ズート入門盤としてお勧めの一枚
昨日は、Zoot Sims & Al Cohnの『Al & Zoot』をご紹介した。このバンドの双頭リーダー、ズート・シムズとアル・コーン、単独では、ズート・シムズの方が有名盤が多い。ということで、今日はズート・シムズのリーダー作の中で、私の愛聴盤を一枚、ご紹介したい。
その愛聴盤とは、Zoot Sims『Zoot』(写真左)。そのまんまのアルバム・タイトルである。同じ様なタイトルに『Zoot!』があるが、こちらのタイトルの最後に「!」が付いている。「!」の有り無しで、全く別のアルバムである。紛らわしいが間違わないで下さいね。今日の話題は、「!」マーク無しの『Zoot』。
Argoレーベルからのリリース。1956年10月、シカゴでの録音になる。ちなみにパーソネルは、Zoot Sims (ts,as), John Williams (p), Knobby Totah (b), Gus Johnson (ds)。ズート以外は馴染みの無い名前が並ぶ。シカゴでの録音なので、地元のジャズメンを調達したのだろうか。
この 『Zoot』というアルバム、ズート・シムズのワン・ホーン盤であり、ズートのサックスが心ゆくまで楽しめる。というか、バックのミュージシャンのプレイが地味で、ズートのサックスだけが全面の押し出されている。流麗でクールでスマートな、白人サックス奏者ならではの個性が実に良く判る。
そして、ズートならではの個性は、この白人サックス奏者ならではの「流麗でクールでスマートな」サックスの音に、ほのかに乾いたファンクネスが漂うところ。決してウェットでは無い、決してコッテコテでは無い、決して粘らないのだが、乾いてスッキリとしてファンクネス漂うところがズートのサックスの個性。
そんなズートのサックスの個性を堪能するのに、このアルバムの選曲が実に良い。

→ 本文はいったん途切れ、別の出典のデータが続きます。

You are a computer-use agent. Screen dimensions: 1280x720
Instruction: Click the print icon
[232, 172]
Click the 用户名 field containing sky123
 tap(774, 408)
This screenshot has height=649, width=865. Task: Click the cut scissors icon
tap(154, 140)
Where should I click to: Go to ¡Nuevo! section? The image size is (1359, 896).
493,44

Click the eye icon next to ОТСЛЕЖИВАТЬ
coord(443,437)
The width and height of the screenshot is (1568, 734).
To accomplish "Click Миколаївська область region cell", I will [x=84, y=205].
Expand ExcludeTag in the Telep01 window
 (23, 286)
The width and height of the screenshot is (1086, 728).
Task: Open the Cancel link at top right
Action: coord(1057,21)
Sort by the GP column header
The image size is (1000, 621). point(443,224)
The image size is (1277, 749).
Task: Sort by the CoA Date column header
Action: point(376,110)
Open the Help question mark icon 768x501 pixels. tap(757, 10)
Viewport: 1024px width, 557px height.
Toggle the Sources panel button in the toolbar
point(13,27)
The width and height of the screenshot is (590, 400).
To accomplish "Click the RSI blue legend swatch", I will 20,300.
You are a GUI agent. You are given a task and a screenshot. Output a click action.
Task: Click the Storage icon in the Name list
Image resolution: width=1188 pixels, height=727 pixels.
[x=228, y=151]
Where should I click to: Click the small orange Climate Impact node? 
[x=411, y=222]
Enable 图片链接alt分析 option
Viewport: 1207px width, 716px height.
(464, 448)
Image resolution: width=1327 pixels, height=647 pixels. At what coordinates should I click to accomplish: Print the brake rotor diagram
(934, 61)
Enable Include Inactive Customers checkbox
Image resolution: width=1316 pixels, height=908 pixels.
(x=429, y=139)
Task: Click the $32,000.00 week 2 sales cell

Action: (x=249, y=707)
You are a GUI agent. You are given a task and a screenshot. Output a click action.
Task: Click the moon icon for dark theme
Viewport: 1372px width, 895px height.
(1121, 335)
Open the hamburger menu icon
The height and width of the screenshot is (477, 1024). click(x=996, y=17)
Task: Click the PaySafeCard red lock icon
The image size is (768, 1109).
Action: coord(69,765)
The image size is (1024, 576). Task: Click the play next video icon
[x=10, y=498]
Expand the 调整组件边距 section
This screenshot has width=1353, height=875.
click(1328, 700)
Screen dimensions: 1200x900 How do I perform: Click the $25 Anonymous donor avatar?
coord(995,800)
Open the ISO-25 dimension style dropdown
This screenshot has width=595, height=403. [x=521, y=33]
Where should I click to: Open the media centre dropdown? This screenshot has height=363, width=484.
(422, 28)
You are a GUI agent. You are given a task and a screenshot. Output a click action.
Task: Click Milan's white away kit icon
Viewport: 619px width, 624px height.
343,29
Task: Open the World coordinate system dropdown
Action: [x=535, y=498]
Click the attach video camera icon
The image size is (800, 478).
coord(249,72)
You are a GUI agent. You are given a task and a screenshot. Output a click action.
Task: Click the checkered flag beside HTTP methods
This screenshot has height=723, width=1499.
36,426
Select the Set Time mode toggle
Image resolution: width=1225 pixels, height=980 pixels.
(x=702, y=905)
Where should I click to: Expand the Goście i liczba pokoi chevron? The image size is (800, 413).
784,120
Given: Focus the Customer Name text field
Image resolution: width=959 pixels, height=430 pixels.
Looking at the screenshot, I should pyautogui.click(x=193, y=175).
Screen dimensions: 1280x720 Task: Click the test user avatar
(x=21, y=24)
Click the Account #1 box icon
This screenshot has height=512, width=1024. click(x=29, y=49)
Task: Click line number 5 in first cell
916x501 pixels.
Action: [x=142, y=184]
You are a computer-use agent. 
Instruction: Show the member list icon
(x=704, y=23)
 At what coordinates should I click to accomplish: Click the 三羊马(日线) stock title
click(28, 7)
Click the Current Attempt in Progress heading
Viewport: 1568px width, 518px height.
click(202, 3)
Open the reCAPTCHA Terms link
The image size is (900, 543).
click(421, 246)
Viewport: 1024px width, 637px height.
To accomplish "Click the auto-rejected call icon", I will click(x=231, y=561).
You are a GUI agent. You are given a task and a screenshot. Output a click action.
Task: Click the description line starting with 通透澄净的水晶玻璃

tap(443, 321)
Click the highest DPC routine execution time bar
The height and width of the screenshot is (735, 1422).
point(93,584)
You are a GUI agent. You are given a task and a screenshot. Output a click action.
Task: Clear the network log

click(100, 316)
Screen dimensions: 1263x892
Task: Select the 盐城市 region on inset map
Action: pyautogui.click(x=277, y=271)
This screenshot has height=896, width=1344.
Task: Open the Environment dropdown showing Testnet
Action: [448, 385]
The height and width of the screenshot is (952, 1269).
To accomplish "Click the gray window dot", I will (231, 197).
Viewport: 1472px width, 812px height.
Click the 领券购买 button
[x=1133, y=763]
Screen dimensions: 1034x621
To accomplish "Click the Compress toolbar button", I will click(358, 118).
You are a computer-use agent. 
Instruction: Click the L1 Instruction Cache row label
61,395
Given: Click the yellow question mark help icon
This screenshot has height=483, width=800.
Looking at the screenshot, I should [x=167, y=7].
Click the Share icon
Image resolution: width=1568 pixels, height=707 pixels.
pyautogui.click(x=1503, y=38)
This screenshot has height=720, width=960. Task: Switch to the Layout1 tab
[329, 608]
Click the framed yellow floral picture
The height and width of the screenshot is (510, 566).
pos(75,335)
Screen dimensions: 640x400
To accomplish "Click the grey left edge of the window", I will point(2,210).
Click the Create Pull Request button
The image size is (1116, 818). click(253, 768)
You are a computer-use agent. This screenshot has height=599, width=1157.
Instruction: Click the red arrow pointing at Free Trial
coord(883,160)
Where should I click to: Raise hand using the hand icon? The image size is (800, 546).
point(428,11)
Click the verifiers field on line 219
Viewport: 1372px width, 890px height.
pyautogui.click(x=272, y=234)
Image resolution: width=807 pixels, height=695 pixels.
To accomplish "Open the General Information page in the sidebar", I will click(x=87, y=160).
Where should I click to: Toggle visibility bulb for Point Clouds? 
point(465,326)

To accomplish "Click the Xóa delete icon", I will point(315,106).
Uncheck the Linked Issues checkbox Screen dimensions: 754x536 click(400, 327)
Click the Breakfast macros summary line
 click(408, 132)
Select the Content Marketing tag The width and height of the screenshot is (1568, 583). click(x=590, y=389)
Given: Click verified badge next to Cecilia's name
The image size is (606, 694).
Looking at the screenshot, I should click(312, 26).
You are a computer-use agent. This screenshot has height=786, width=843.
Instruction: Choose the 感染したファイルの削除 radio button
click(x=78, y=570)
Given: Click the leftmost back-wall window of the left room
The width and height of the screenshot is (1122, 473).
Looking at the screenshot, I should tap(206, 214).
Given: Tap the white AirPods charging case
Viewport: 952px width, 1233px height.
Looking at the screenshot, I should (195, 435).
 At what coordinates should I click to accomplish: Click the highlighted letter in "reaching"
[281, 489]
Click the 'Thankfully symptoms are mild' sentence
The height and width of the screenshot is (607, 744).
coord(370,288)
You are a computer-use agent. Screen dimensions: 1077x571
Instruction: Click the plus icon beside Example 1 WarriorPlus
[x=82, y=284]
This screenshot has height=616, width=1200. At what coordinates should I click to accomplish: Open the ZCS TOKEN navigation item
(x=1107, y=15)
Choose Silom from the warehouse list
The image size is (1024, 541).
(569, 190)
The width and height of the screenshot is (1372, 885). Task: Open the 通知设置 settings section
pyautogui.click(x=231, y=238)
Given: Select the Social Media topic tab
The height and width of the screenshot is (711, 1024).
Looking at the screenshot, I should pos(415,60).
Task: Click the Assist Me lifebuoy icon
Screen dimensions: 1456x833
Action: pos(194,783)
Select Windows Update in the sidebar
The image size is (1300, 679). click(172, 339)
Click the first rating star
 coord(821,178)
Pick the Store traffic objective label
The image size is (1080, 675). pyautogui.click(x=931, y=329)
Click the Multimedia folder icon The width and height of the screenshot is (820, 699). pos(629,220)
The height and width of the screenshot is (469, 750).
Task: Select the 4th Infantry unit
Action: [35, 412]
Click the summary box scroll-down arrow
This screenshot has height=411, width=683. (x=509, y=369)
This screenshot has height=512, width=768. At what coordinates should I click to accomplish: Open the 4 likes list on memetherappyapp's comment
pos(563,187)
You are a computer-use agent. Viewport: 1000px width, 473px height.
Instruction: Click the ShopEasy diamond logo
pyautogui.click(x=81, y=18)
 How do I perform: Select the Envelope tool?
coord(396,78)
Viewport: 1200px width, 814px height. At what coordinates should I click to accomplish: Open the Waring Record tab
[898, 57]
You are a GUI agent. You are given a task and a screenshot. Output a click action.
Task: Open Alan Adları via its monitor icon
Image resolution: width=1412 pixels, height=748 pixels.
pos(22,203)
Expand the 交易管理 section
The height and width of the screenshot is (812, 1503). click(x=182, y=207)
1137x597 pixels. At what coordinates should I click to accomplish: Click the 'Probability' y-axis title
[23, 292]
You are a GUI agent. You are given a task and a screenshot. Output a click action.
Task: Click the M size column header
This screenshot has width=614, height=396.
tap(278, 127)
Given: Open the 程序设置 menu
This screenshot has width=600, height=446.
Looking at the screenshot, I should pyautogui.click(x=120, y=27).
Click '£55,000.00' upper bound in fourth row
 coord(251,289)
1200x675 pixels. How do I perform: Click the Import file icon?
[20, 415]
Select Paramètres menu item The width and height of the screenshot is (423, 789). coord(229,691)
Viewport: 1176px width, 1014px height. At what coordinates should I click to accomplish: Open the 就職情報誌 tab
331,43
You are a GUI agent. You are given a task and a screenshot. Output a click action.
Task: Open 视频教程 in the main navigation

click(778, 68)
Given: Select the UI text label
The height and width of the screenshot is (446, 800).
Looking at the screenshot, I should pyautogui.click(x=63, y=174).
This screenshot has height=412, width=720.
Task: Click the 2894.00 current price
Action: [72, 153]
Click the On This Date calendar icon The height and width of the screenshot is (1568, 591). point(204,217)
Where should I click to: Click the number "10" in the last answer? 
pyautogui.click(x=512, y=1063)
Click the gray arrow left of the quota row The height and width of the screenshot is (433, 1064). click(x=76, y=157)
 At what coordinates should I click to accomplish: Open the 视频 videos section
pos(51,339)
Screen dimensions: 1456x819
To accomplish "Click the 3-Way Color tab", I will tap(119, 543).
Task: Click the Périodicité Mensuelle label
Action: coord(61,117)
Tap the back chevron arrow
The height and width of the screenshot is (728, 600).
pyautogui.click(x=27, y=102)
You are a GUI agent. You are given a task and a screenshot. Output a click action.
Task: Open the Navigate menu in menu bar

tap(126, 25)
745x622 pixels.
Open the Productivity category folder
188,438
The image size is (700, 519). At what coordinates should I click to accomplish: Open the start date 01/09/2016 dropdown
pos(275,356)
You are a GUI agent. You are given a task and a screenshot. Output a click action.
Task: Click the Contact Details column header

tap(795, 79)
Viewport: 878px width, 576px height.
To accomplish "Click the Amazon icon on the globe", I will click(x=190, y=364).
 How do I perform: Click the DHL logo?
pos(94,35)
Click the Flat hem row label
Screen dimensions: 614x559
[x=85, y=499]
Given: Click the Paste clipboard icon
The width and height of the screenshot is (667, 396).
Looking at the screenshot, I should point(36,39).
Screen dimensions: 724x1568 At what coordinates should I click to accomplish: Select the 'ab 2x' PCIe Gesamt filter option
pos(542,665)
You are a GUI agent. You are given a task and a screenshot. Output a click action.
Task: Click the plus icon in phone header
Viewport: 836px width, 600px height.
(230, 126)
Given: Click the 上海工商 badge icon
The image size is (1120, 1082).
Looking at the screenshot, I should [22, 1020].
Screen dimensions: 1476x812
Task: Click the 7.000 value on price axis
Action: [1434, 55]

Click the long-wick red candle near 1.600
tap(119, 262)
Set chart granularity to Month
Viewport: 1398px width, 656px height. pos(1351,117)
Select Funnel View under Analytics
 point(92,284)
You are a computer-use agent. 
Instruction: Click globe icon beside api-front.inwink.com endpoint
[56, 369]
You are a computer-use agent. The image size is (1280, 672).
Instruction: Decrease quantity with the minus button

旋律がキャッチャーで流麗なスタンダード曲を度々ドッと持ってきて、それをズートがサックスのシングルトーンで、流麗でクールでスマートに吹きまくる。そして、その吹きまくりのサックスの音色に、ほのかに乾いたファンクネスが漂う。
1. 920 Special
2. The Man I Love
3. 55th And State
4. Blue Room
5. Gus's Blues
6. That Old Feeling
7. Bohemia After Dark
8. Woody'n You
以上がこのアルバムの収録曲。どれもが良い感じなんですよね。ズートのサックスが実に映えます。「流麗でクールでスマートな」分、聴き心地が良い。ただし、バックのリズム・セクションは全く地味。ドラムとベースはリズム・キープに徹して、ソロをやることは無く、ピアノは頑張ってソロを取るが、スタイルも普通で「そこそこ」のレベル。
このアルバムはズートのサックスを愛でるのが全てのアルバムである。それだけでも十分な感じにさせてくれるズートのサックスが良い。このアルバムでのズートは絶好調。ズートのサックスを感じるのに最適な、ズート入門盤としてお勧めの一枚です。